__Challenge__: Swap "three-dot" for "vertical ellipsis" in the records, starting with the line with "The image size" and going on through the line with "pos(367,18)", and give only those lines back with nothing else changed. Leave the pictures out of your answer.

__Data provided__:
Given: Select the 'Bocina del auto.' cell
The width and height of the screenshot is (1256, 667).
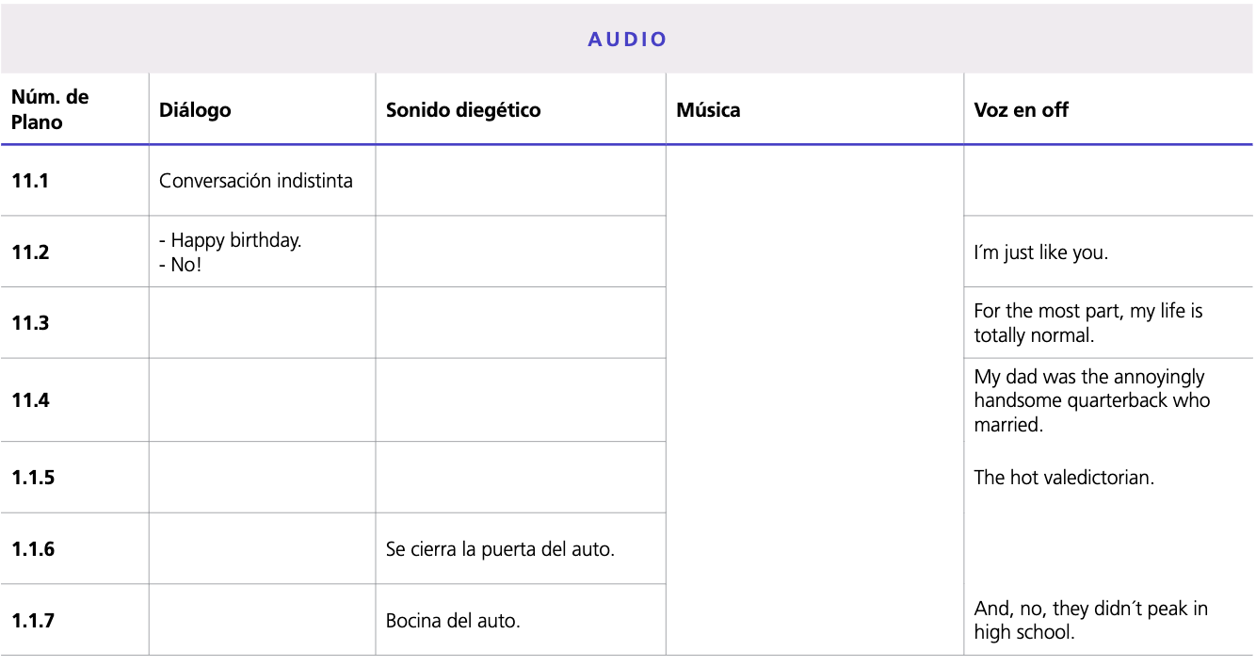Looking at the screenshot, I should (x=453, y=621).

---

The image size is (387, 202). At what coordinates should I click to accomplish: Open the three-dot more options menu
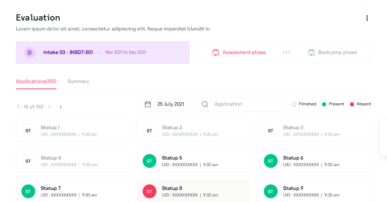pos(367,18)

...

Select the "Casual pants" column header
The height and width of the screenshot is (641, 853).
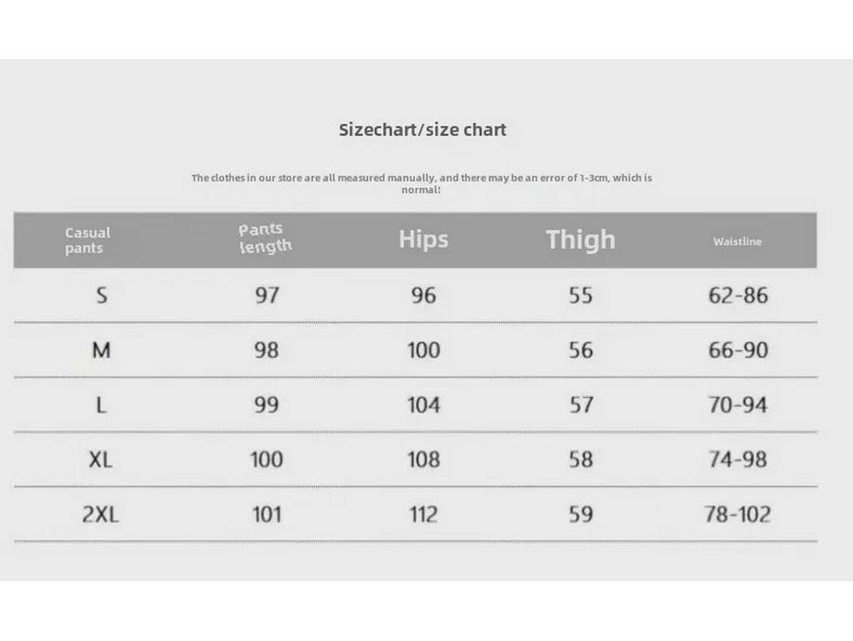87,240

__Output__:
The image size is (387, 202). At what coordinates should I click to accomplish: Open the vertical ellipsis more options menu
pos(367,18)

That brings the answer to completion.